● **What to work on**:
Return, from the data that follows, each line that holds the word "computer".

───

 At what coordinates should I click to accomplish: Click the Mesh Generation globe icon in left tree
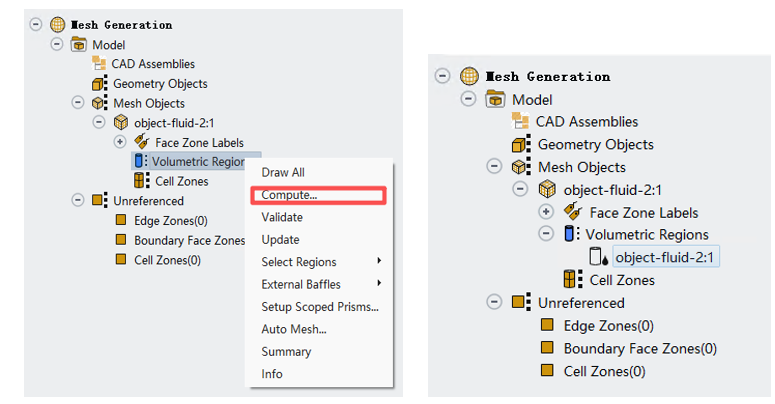click(58, 24)
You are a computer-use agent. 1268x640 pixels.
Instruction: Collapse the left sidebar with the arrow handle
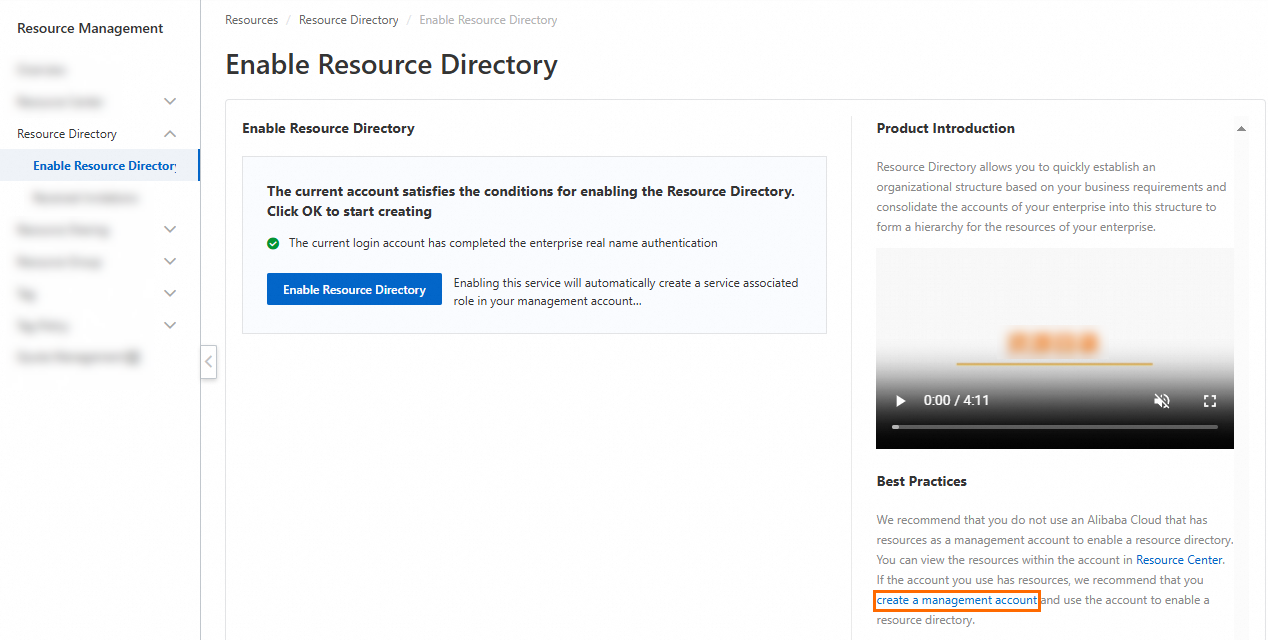point(208,361)
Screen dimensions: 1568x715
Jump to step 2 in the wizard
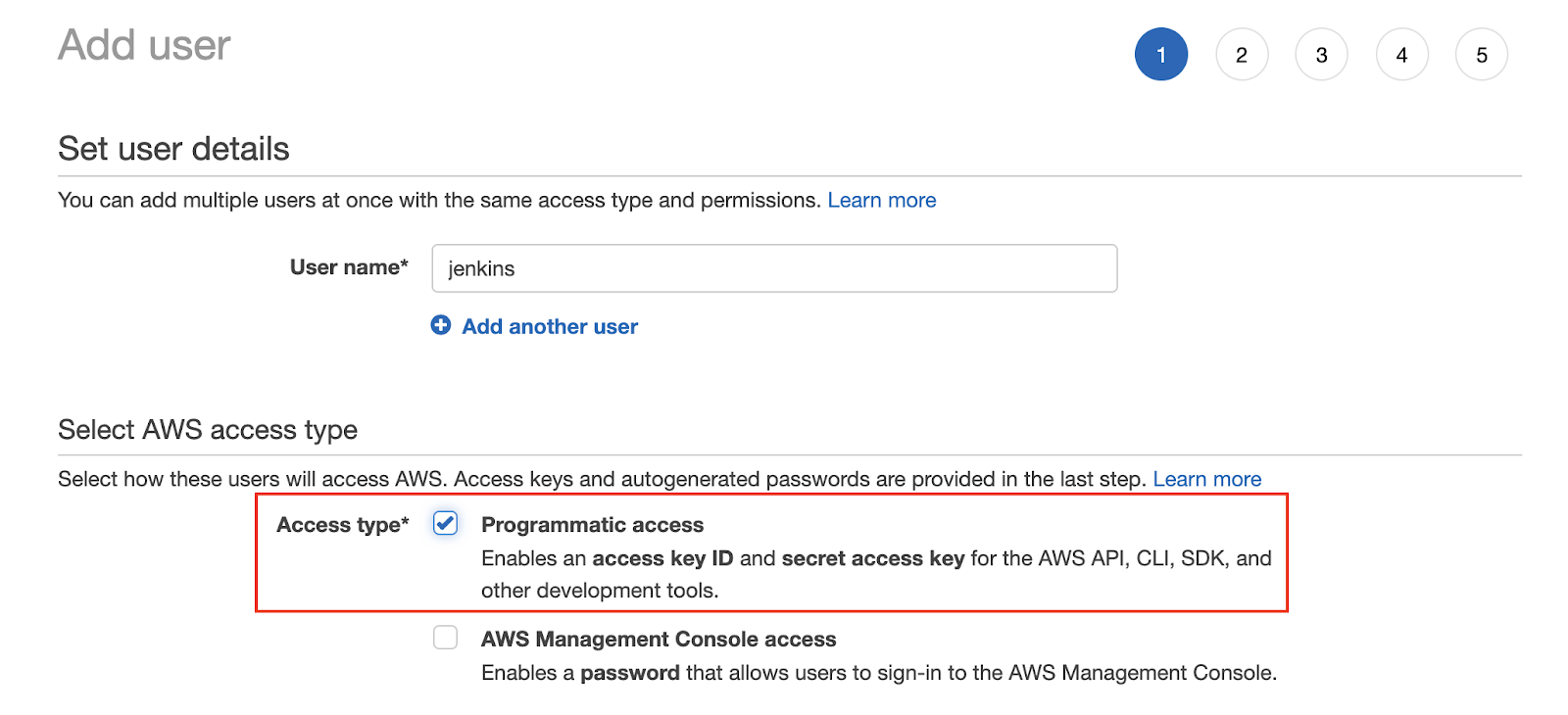pyautogui.click(x=1242, y=55)
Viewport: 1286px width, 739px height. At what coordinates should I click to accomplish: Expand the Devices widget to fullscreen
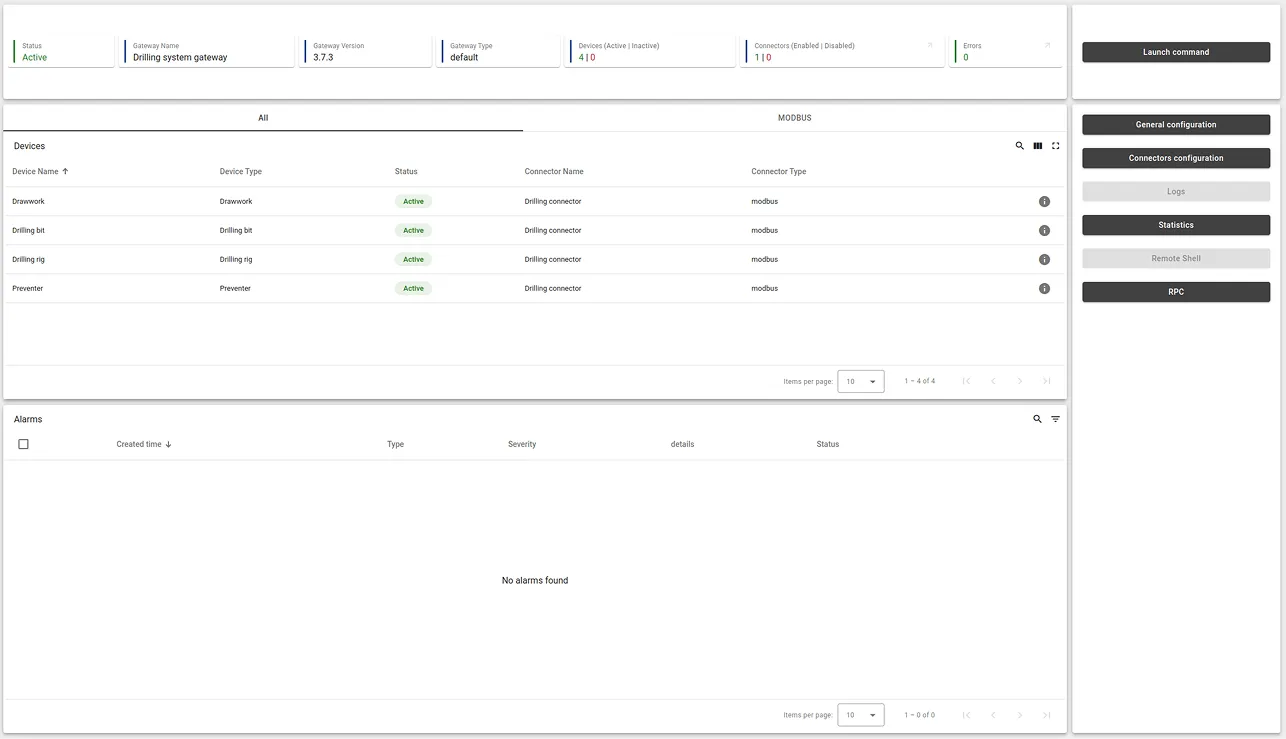1055,146
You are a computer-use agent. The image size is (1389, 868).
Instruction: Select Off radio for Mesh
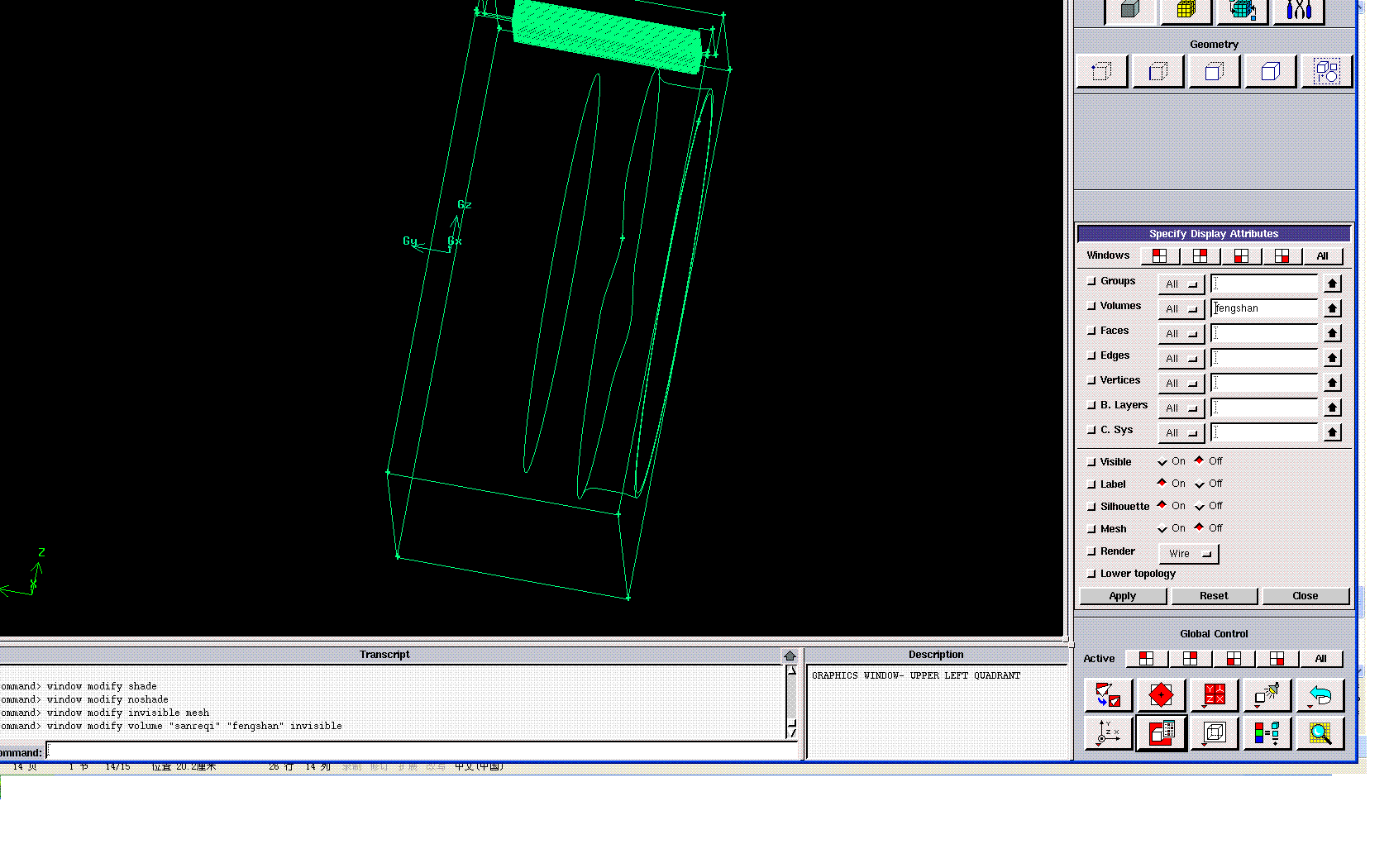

───

● **Answer space**:
You are a computer-use agent. 1268x640 pixels.
You are a computer-use agent. The image size is (1389, 868).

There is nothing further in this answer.